■ **Task brief**
Your job is to restate each entry word for word.

Extracted data entries

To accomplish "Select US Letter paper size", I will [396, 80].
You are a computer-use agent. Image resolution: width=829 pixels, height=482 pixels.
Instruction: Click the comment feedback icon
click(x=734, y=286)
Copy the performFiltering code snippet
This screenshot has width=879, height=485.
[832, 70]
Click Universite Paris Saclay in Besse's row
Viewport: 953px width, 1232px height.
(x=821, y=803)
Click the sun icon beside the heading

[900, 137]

■ **Result of the exercise**
To accomplish "Select US Letter paper size", I will [396, 80].
You are a computer-use agent. Image resolution: width=829 pixels, height=482 pixels.
Instruction: Click the comment feedback icon
click(x=734, y=286)
Copy the performFiltering code snippet
This screenshot has width=879, height=485.
[832, 70]
Click Universite Paris Saclay in Besse's row
Viewport: 953px width, 1232px height.
(x=821, y=803)
Click the sun icon beside the heading

[900, 137]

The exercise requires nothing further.